::: Supplied material :::

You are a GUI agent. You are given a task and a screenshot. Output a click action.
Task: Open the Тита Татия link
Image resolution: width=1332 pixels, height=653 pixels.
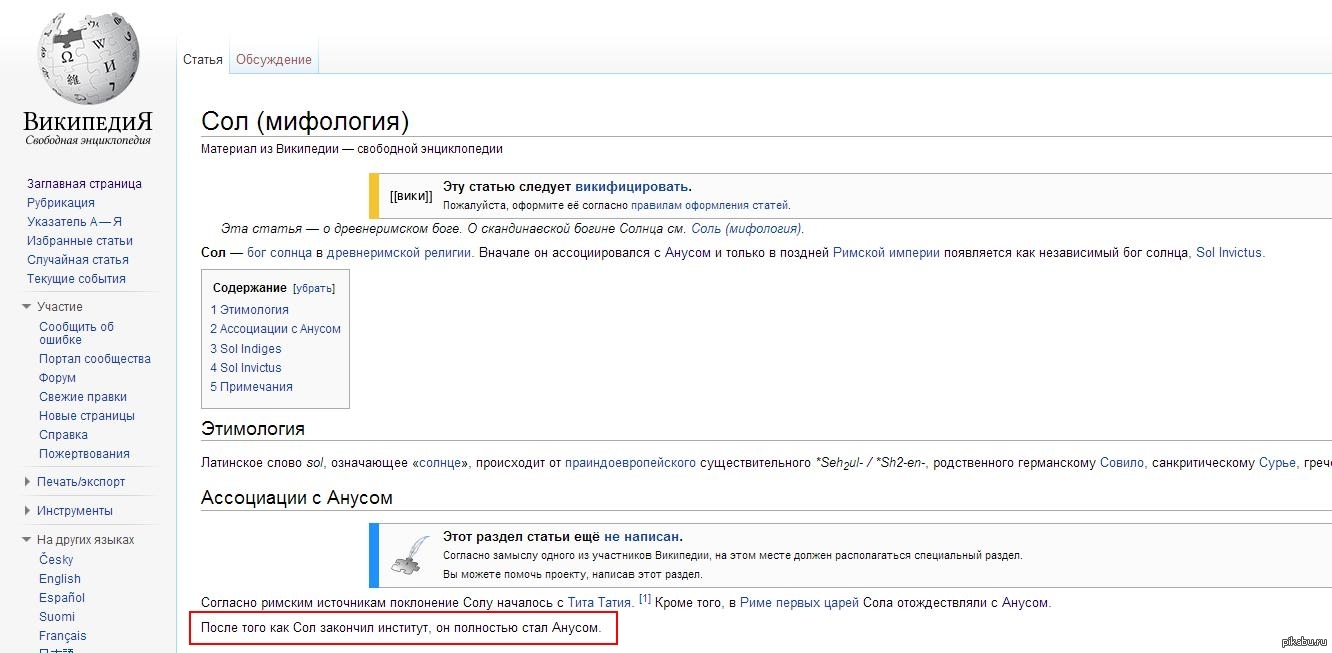click(x=600, y=603)
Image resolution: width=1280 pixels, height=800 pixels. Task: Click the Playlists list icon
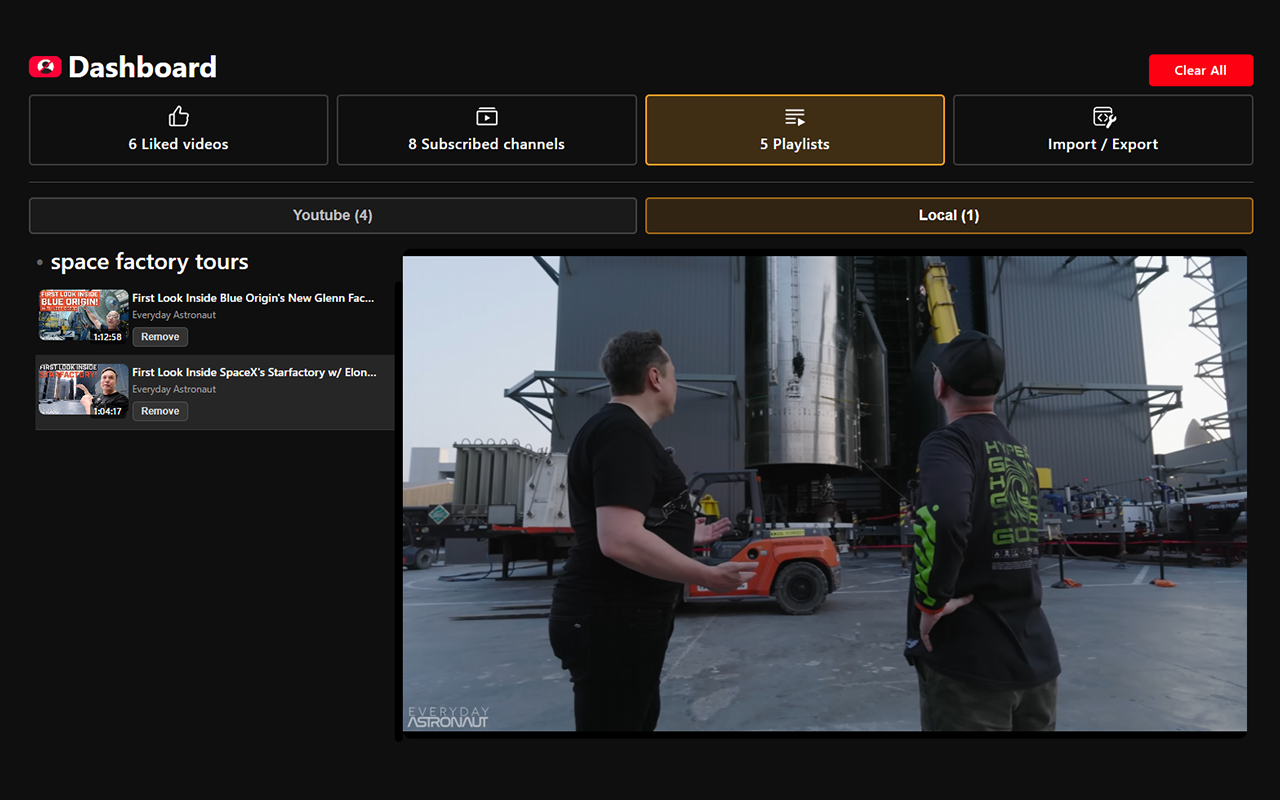pos(794,116)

:::

What is required: Please reproduce the listing above line for line, leaving out the images.

Task solution:
You are a GUI agent. You are given a task and a screenshot. Output a click action.
Task: Open the Тита Татия link
Image resolution: width=1332 pixels, height=653 pixels.
click(x=600, y=603)
Image resolution: width=1280 pixels, height=800 pixels. Task: Click the Playlists list icon
pos(794,116)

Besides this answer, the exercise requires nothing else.